— begin —
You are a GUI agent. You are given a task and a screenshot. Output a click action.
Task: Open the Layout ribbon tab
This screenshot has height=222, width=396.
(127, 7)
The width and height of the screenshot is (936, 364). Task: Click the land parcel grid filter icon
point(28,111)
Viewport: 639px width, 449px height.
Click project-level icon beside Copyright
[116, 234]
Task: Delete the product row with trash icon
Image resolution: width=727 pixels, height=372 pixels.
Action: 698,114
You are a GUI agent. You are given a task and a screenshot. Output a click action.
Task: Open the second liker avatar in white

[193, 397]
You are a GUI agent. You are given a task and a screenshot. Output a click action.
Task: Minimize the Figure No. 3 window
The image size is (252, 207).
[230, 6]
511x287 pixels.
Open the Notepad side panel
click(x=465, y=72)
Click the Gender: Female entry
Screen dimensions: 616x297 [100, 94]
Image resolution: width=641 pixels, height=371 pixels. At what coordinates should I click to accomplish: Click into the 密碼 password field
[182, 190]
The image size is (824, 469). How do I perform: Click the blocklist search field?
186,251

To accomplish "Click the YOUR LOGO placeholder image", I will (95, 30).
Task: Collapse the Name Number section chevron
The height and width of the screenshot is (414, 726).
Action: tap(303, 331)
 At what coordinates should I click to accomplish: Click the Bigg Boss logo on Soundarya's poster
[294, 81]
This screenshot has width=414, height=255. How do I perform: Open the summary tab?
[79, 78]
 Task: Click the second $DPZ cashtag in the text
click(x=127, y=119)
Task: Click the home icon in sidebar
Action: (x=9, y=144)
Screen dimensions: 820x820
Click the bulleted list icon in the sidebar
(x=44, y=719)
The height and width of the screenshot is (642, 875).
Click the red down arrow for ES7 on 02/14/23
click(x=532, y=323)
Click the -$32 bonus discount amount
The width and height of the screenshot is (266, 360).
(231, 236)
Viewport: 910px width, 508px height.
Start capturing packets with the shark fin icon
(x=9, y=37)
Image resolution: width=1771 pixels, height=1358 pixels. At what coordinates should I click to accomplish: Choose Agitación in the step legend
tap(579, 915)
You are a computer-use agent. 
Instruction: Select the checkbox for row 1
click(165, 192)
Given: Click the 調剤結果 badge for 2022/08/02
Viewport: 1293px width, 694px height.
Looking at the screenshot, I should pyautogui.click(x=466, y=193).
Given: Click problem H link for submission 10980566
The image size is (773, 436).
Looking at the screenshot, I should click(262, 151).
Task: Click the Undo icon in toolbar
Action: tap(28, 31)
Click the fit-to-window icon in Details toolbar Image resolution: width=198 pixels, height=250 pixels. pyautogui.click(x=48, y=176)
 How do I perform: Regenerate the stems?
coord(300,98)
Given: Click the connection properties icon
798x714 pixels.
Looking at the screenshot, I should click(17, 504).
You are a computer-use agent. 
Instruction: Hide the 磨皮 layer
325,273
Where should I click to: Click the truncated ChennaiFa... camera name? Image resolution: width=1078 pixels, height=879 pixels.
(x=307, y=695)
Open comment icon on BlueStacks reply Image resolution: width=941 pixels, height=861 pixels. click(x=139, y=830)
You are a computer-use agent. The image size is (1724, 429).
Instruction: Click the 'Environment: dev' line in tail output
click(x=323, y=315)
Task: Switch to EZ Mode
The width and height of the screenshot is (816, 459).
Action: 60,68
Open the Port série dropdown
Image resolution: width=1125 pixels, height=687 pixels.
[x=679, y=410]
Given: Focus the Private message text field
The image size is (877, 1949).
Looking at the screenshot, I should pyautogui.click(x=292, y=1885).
— end —
Exercise description » Copy each line from the entries above that contains the word "perform".

Problem solution »
The image size is (824, 469). How do I perform: Click the blocklist search field?
This screenshot has width=414, height=255. How do I perform: Open the summary tab?
 How do I perform: Regenerate the stems?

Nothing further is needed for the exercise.